I think the most significant change in my life was when my husband was diagnosed with cancer. He was a strong 31 year old mountain man/surfer, did not feel sick, and was on top of the world.
He beat it thank god, and after a year off he started getting back into living. The only problem was that he was lost mentally after facing death, and did not know what the future held. He began to spiral downward, until I cornered him with a serious request. It was a plead for him to find his new path, to go away and seek answers. My friends say I “lovingly sent him on a vision quest”, it was not so pretty as that. It was a dire cry to regain the incredible relationship we had, to re build our lives from a major “life quake” and look inward to the new needs within each of us.
He left. It was heartbreaking as I was not sure if we were going to survive it.

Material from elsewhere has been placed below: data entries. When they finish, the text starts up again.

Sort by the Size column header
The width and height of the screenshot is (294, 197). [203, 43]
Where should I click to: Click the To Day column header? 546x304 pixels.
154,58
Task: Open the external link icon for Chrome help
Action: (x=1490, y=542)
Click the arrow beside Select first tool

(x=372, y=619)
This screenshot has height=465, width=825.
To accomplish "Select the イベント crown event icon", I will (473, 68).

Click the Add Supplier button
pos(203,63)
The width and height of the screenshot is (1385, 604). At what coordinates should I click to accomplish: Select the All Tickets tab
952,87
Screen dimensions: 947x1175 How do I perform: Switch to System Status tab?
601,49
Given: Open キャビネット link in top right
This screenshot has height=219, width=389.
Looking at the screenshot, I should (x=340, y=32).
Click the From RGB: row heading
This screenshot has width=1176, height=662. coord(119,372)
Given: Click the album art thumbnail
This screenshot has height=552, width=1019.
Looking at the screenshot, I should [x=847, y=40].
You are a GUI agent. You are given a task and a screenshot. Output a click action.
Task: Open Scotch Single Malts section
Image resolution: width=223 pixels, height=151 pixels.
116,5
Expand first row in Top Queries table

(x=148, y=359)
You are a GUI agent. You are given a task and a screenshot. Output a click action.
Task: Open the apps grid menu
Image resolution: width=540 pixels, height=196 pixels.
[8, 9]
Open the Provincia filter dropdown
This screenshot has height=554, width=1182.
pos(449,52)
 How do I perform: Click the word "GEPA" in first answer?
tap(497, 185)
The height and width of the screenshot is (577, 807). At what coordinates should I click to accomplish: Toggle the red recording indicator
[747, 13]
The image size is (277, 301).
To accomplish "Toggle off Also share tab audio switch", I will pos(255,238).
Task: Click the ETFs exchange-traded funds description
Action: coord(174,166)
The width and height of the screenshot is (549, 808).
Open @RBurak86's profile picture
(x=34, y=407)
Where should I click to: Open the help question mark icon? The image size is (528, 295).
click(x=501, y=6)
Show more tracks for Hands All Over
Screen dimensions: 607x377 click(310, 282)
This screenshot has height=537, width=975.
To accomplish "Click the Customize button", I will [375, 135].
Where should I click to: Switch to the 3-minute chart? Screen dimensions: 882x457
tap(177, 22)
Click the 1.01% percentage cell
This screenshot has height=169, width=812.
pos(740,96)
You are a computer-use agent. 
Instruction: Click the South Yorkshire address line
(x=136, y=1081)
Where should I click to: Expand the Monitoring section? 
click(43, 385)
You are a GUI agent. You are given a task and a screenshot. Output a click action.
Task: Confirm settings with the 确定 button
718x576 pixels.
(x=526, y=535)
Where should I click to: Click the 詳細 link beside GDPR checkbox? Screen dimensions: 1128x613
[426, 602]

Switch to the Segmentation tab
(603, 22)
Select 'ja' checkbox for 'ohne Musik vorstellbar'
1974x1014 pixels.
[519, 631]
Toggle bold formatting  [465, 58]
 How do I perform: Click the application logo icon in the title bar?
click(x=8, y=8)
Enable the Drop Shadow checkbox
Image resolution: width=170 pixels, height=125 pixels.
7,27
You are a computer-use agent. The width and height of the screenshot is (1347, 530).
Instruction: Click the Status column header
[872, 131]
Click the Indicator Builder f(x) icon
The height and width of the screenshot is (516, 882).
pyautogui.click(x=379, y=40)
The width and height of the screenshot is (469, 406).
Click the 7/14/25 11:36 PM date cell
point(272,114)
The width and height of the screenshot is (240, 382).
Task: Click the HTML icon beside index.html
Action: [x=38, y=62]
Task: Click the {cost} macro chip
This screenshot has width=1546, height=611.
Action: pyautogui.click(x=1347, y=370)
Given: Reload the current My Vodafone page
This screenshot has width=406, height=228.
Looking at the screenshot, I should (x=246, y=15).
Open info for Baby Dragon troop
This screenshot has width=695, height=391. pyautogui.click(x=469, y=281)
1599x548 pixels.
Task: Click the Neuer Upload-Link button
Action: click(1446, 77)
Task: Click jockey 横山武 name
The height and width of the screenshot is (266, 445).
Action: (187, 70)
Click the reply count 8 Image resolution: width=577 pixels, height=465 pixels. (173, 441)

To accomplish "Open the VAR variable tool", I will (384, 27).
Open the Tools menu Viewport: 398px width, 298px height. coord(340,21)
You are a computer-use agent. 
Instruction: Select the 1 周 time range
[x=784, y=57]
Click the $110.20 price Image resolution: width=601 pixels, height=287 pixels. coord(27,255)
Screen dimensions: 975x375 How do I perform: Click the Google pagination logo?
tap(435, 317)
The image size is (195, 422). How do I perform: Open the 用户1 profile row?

I holed up in my house, searching through my heart, and realized that I needed to check in just as much as he. So I sat and wrote my goals with him, as well as if I was alone and not married. What an eye opener.
When I sat to write mine, I felt my hand begin to scribble at warp speed and within a matter of minutes had a 5 year plan to sell everything, work up north to bank some cash, and then take my dog into Central America and build a surfing guest house. WHAT?
Where did that come from? In my heart I realized I was not on my path and had not been for a long time. Like in many relationships, it was so easy to get pulled along without staying on top of individual needs as well as the needs of a couple.
In the meantime, my husband was on his own incredible journey, that took him all over two provinces, ending up with a friends’ parents. Talk about random.
They happened to be a part of a real estate group that mentored people getting into the rental real estate business. This struck a cord with him. He came bursting in the door two weeks later, full of the old light and fire. He had a plan of how to get out of his job he did not enjoy, and also build a long term solid investment.
I made him sit on the far couch, as I spelled out that I had my own new plan, and that we may not be able to bridge the two.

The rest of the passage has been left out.